Mailing address: Friends of the Rockingham Church Inc., Box 271, Combermere, Ontario  K0J 1L0


  1. Peggy Bridgland

    I am grateful that Bern took the time to detail the various efforts that were made over the years to keep the church standing. Having the names and the details she provides is an important part of the record.
    I’d like to assure her that The Friends of the Rockingham Church do recognize that without those early efforts of others there would not, as she notes, have been a structure left to restore by 1995, when our group formed. Those earlier repair projects are mentioned in the historical brochure available at the church, and also any time one of us is called upon to speak about the history of repairing the church. Barney himself spoke about MADE’s role at our 10th anniversary celebration. It will be helpful now to have more specific things to say.

    It was the two items reprinted in June issues of The Eganville Reader, along with our 20th Anniversary, that prompted my memories of those anxious days in the spring of 1995 when the church was under threat of demolition. The Friends of the Rockingham Church formed at that time to prevent that fate, then went on raise money and carry out the extensive repairs once again needed. That was the source of the comment “And so it all began” — that’s where it began for The Friends. We recognize and appreciate those that came before that time. I’ll just note that when my husband and I moved to Rockingham in the 1970s, we too were among those pressed into Barney’s Sunday afternoon work bees.

    And I’d also like to say thatThe Friends of the Rockingham Church is not an exclusive group. If you now or have ever supported the church and the efforts to keep it going you’re a Friend. We know there are many out there, and we always welcome more!

    • Bernadine Roslyn

      Thanks, Peggy. I’m glad the earlier work is acknowledged in your brochure. I guess I usually see press coverage where it isn’t mentioned. Thanks to The current for giving me an opportunity to bring some of that information forward.

  2. Bernadine Roslyn

    Actually, the story starts much earlier than that. MADE (I think it stands for Madawaska Association for Developmental Ecology) a group headed by Barney McCaffrey, repaired and re-shingled the north road-facing side of the roof in the early 70’s.

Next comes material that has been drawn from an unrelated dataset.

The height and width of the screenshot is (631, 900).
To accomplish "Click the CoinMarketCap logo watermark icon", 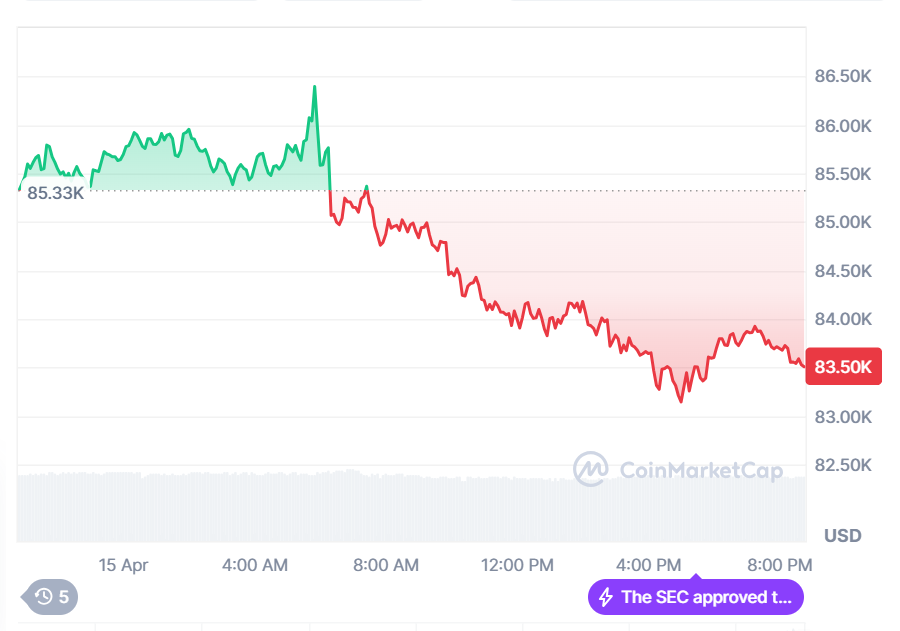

Then in 1977 MADE obtained an Opportunities for Youth grant and five young people were hired to work on the church – I was one of them, and we had a very capable (but very young) ‘foreman’ in the person of John Lapenskie. We were supervised by Eric Bussel (I may have his name wrong), a carpenter and wood-worker.
    We spent that summer replacing a huge amount of rotten wood, including parts of the sills on the south and west sides and parts of joists and the floor. We completely re-shingled the bush-facing side of the roof and replaced the exterior siding on that side, as well. I particularly remember repairing a broken rafter. We disassembled rotted window frames and interior trim and Eric fabricated replacement parts where they were needed; and we repaired broken window panes and painted the windows and trim. We had removed much of the inside paneling on the south wall, and a few boards were so thin from rot that we couldn’t re-use them. We replaced them with new lumber and were delighted that we were able to colour-match the water stains on the existing paneling so you couldn’t tell which boards were new.
    I am sure that without that work, there would not have been a structure left to restore almost 25 years later. It saddens me that MADE and its contribution to the preservation of the church are not recognized by the Friends.